You don't have anything on the street
layer, this is usually provided by https://github.com/pelias/polylines
Won't running pelias prepare all
prepare also the polylines from the osm data set?
Oh ok, after checking the docker_extract.sh
script in pelias/polylines I recognized that the script exits if the pbf
file is greater than 1GB. This however is not obvious from the message.
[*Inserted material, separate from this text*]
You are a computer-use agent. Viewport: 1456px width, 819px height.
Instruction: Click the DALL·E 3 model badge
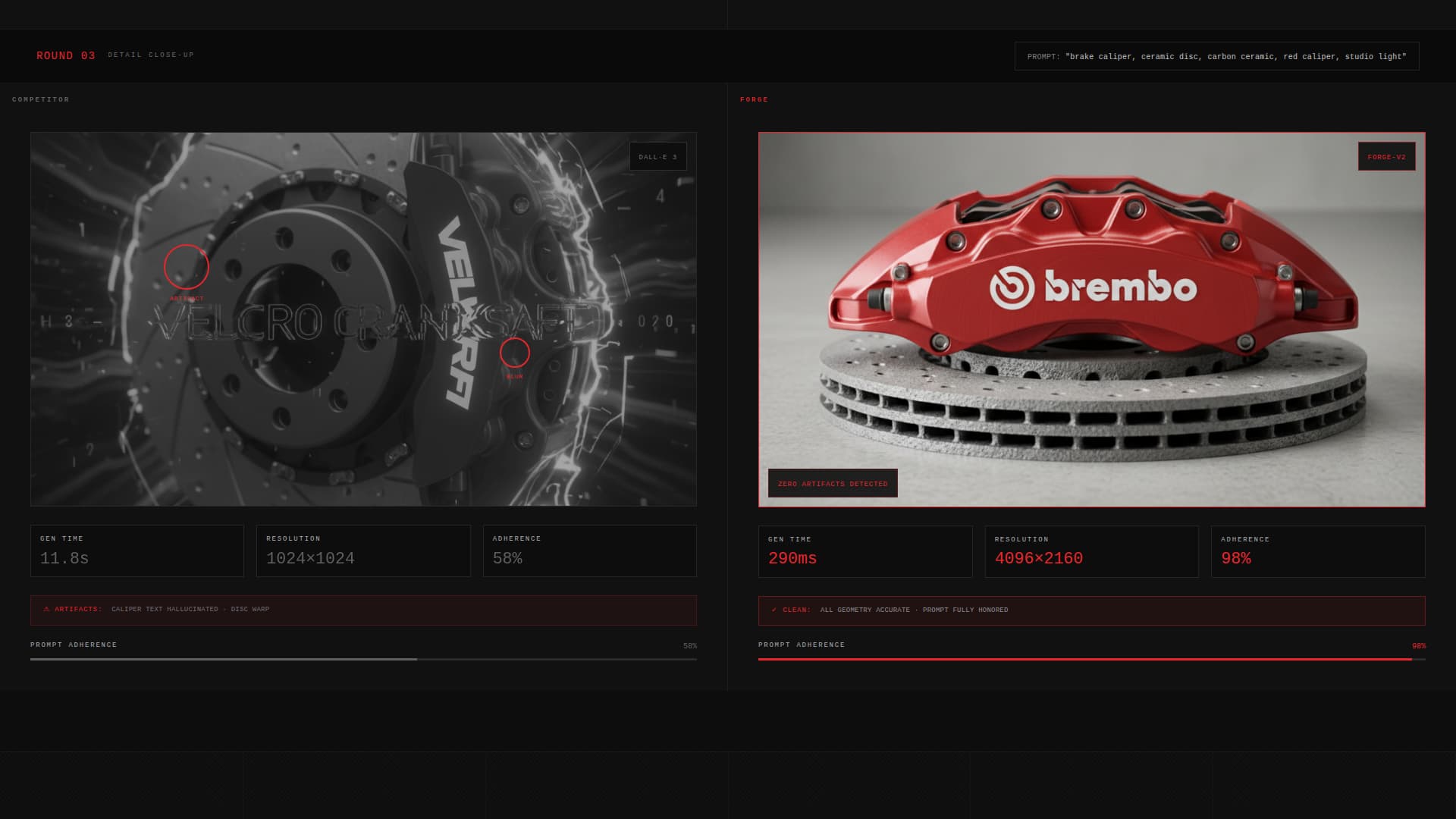point(657,156)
The message should probably by extended by a paragraph stating that the polyline extract process is about to exit and thus no polylines will be extracted.
https://github.com/pelias/polylines/pull/248 https://github.com/pelias/polylines/pull/248#issuecomment-601138283 https://github.com/pelias/docker/issues/198
I've gone ahead and updated the warning message in the pelias/polylines#259 repo.
I also figured out that in the pelias.json
config file under imports.polyline.files
an array of files is expected, however, in the bin/cli.js
file only the first file set of the array will be used while importing. See bin/cli.js#L39.
I would suggest either deprecating imports.polyline.files
for imports.polyline.file
and expect a string, or changing the bin/cli.js
to support importing multiple polyline files.
@missinglink What do you think?
I'm reluctant to change config variables, just because you can deprecate them but people end up using the old version for years afterwards.
I opened this recently which might help: https://github.com/pelias/interpolation/pull/269
That looks good. Let's add at least a warning if more than one file is specified in the pelias.json
config file for now.
Maybe this warning could be removed in the future and support for importing multiple polyline files can be introduced.